Minimum Window Substring

Written By Tal Nabulsi

76.Minimum Window Substring

String
Hash Table
Sliding Window
Two Pointers

Problem Statement:

Given two strings s and t, return the minimum window substring of s that contains all characters in t. If there is no such substring, return the empty string "".

Example:

Input:

s = "ADOBECODEBANC"
t = "ABC"

Output:

"BANC"

Algorithm:

  1. Use two arrays as frequency maps
  2. Keep count of required characters
  3. Expand window until valid substring found
  4. Contract window to minimize length

Complexity:

Time: O(n) | Space: O(1) as we use fixed size arrays

Java Solution:

public String minWindow(String s, String t) {
    int i = 0, j = 0;
    // Count of characters still needed
    int count = t.length();
    
    // Frequency maps for both strings
    int[] sMap = new int[128];
    int[] tMap = new int[128];
    
    int min = Integer.MAX_VALUE;
    String res = "";
    
    // Build frequency map for pattern string
    for (char c : t.toCharArray())

* _Source excerpt_:
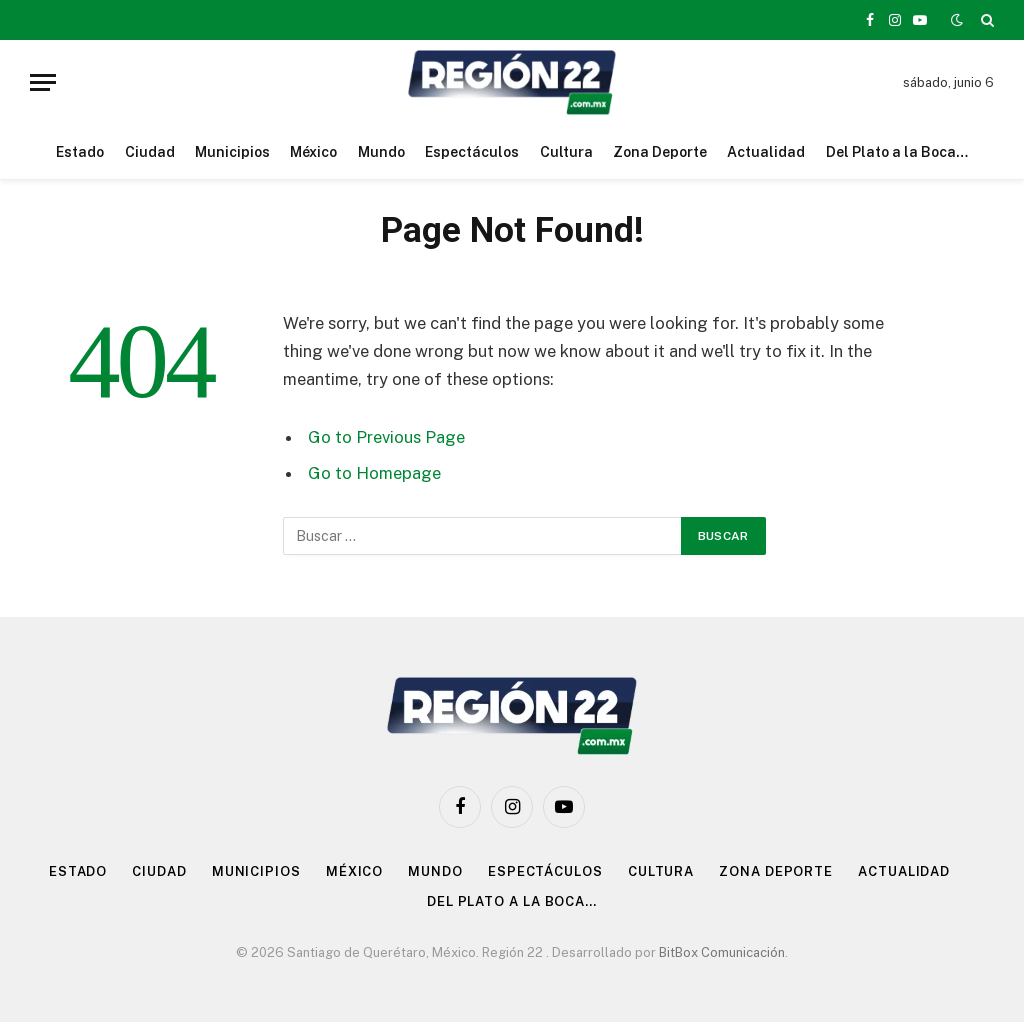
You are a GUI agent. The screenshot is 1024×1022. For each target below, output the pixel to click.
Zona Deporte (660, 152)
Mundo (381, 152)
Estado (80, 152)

* _Goal_: Resume the Minimum Window Substring write-up from the point where it stops.

* _Solved exercise_:
        tMap[c]++;
    
    while (j < s.length()) {
        char c = s.charAt(j);
        
        // If character is needed, decrement count
        if (sMap[c]++ < tMap[c]) count--;
        
        // Try to minimize window when valid substring found
        while (count == 0) {
            int len = j - i + 1;
            if (len < min) {
                min = len;
                res = s.substring(i, j + 1);
            }
            
            // Update count if removing needed character
            c = s.charAt(i++);
            if (sMap[c]-- <= tMap[c]) count++;
        }
        
        j++;
    }
    
    return res;
}

Python Solution:

def minWindow(self, s: str, t: str) -> str:
    if not t or not s:
        return ""
    
    # Dictionary to store character frequencies
    t_count = Counter(t)
    window = defaultdict(int)
    
    count = len(t)
    min_len = float('inf')
    res = ""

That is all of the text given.